So I'm replacing my water pump relatively soon, and I'm seriously thinking I should replace my timing chain. Is there any way to check the timing chain without fully taking it all apart. The Comet is my DD so I can't afford any downtime beyond a weekend. The next question is, I'm planning on buying a new distributor after the new years, as well as replacing the timing pointer that either was removed or rusted off or something. Should I just wait until the spring and focus on what I know is broken with regards to replacing the timing chain? The car runs great but it has these little niggling issues that say to me, your timing chain is loose. Also, my water pump gasket failed in a location thats been dripping water through the timing chain set and out the bottom of the cover.
Ditto that ..... gear set and chain are cheap and easy to replace while you're in there anyway for the water pump.
If it's still the factory one, get it out of there, and nows the time to do it. The Summit brand ones are made by Coyles, they are one of the best.
Ah man!! I just replaced my waterpump "leak @ weephole", it did not occur to me to replace the timing chain. I had to ps and ac comp out of the way. Wish I had read this B4 the repair. Might be the source of my car not wanting to idle right. May have to go back and do it anyway...How do u tell if the chain needs replacement?
You could try this. http://www.ehow.com/how_7523191_check-timing-chain-car.html Sounds like it would give you an idea. Assume you'll use the harmonic balancer timing marks, not a degree wheel.
easist way to check is to remove the mechanical fuel pump and use a magnet and flashlight. A clotheshanger with small hook on the end works too. Then just turn the balancer back and forth the check the amount of slack created.
checking The easiest and fastest way to check your timing chain is to remove the distributor cap mark the position of the rotor put a wrench on the crank damper bolt and turn the engine one direction until the rotor starts to move and stop then turn the crank the opposite way until the rotor starts to turn. there should be no backlash or free movement that the distributor does not rotate at the same time as the crank. the factory used a plastic coated gear for the camshaft and the plastic is prone to breaking off. this creates alot of backlash and timing variation.
Here's an even easier way: Remove the distributor cap, then using a breaker bar and 15/16" socket, turn the crank back anad forth and note how far the crank turns before there's movement in the distributor rotor. One quarter turn of the crank is one full cylinder's movement in the firing order. If it turns even half that, the timing set needs to be replaced. I for one would not go blindly into removing the timing cover on an assembled engine without first making sure it was necessary to do so first. Seen many a 302 with those oilpan gasket corners cut and pasted with the timing set gasket pieces that leaked like a sieve. The front seal also needs to be changed while the cover is off. Then it needs to be properly aligned with the crank when putting the cover back on. (unless it's got the block alignement dowels used after 1980)

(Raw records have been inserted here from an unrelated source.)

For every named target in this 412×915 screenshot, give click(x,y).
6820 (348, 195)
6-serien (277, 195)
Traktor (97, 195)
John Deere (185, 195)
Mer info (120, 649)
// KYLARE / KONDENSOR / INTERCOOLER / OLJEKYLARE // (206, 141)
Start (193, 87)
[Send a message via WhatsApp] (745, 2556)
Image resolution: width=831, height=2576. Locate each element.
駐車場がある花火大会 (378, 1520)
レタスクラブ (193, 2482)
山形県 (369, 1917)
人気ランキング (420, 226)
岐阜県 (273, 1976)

yep.. that works too of course. But the issue with doing that test specifically for timing chain slop analysis is that you're also checking the wear between the 2 gears(disty and cam) as well which can be misleading as to the amount of the timing chain slop. I like to just pull the disty whenever I'm suspect of that stuff and turn the crank as mentioned to see what the cam gear does as you go back and forth. Then you get clear views of everything involved there. It's usually cumulative wear of all parts involved. I think it's a matter of checking many variables and see where you end up. Another helpful hint is to check the disty gear to disty housing clearance while you're at it. Those things are notorious for being sloppy(I've seen some with well more than .060 thou clearance) and shimming alone can reduce a bit of spark scatter on ocassion. I even shim many of the new disty's I buy since they start out on the loose end of the scale and end up even worse over time. I don't like much more than about 10 thou there or the disty gear rides up and down the cam gear too much for my taste(which of course causes the rotors phasing to change in an inconsistent manner, however slight it may be). When you add all the variables up.. spark scatter occurs more often than most realize.

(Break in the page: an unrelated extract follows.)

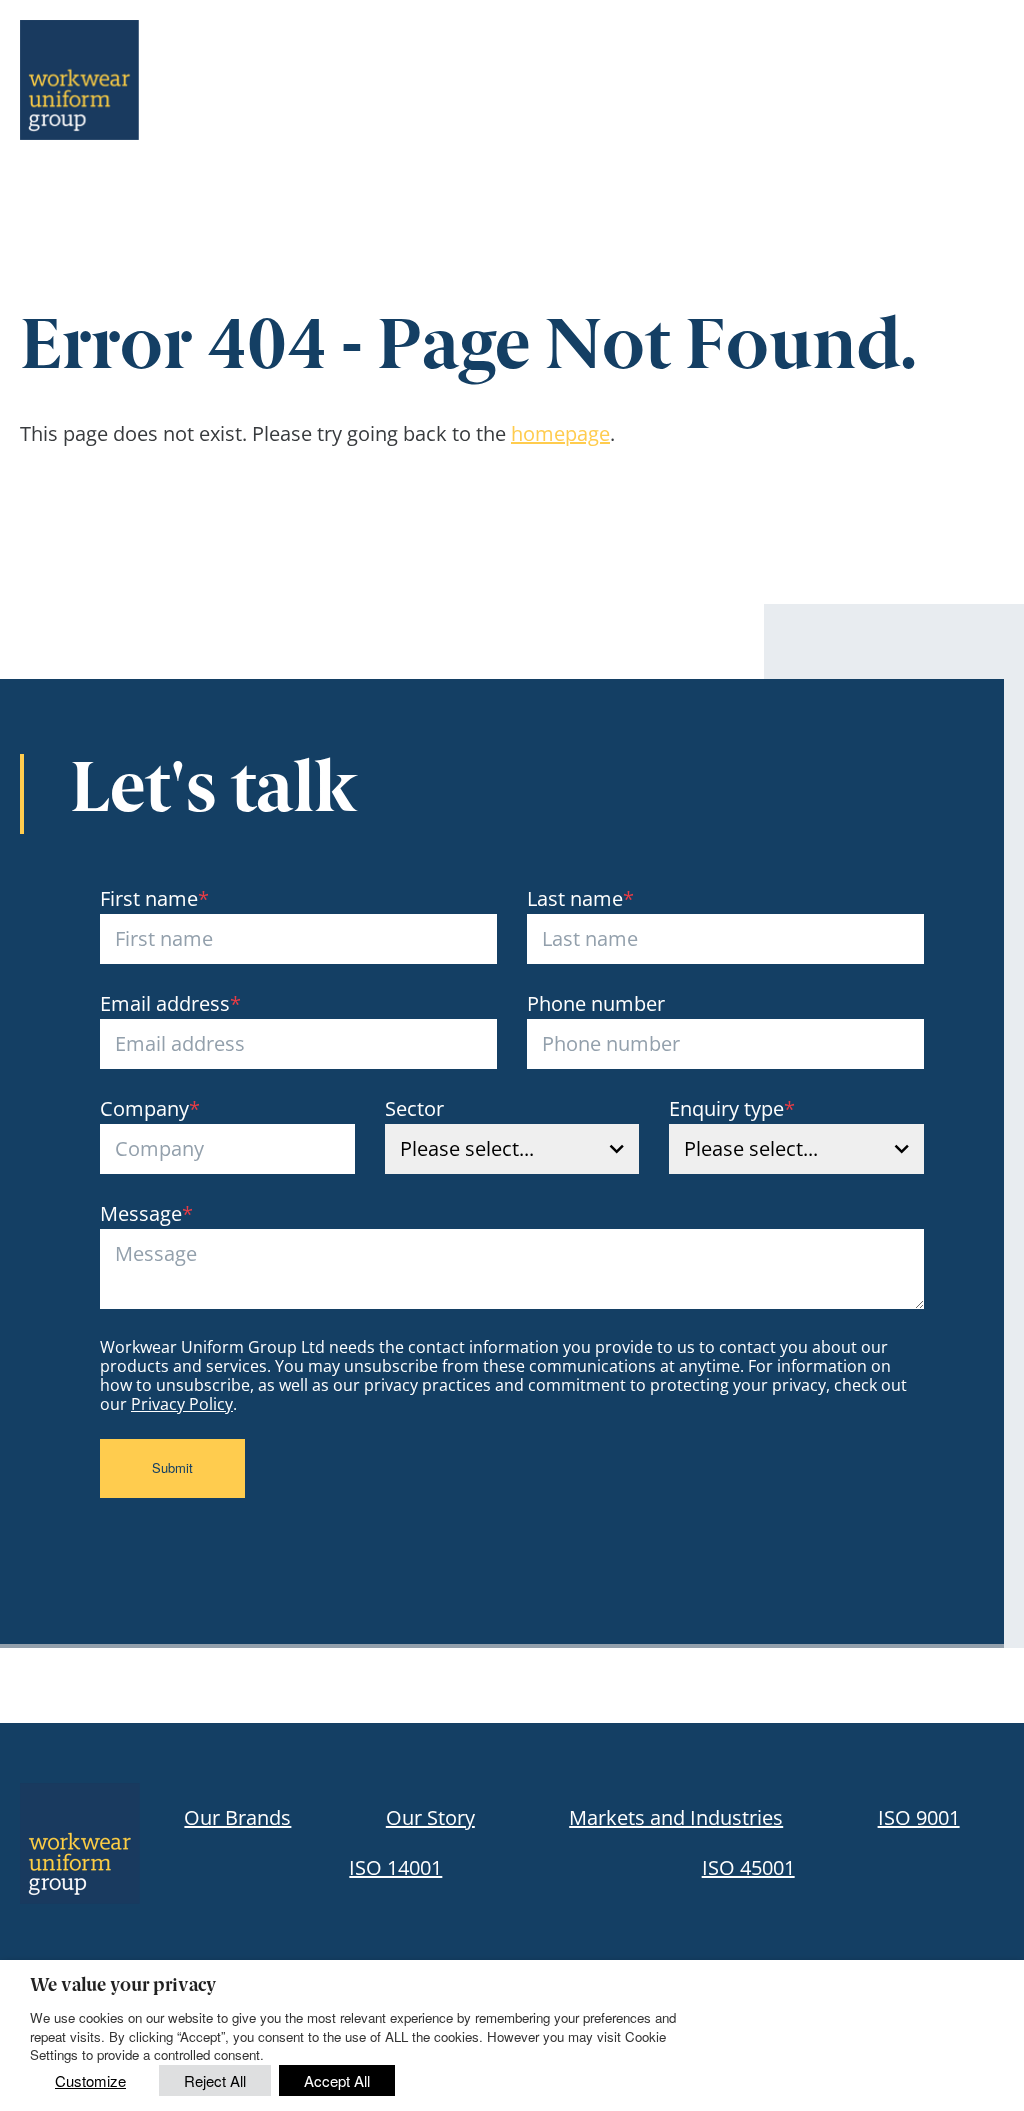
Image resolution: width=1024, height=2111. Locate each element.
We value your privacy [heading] (123, 1987)
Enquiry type (732, 1108)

Or turn the crank counter-clockwise to get the slack out of the far side of the chain and use the clotheshanger wire to move the near side of the chain back and forth. Total movement should not exceed 1/2". Just watch and measure the movement on the end of your wire.
With the method I posted, just a breaker bar and 15/16 socket. If you're doing the timing set, you'll need that (I'd just go get a stock O.E. double row, roller chain set for a late 80's HO 5.0) plus a "timing set" gasket set (this should have all the gaskets you'll need to do the job), you'll also need a balancer puller and an front seal alignment tool, if your's doesn;t have the block alignment dowels on the bottom front bolts on the timing cover. You will also need oil and a filter to change the oil afterwards. It will also be a good time to replace the antifreeze with a fresh mix.
Thanks, lots to think about there. And, I've got the stock motor, would a late 80s 5.0 HO timing set really work?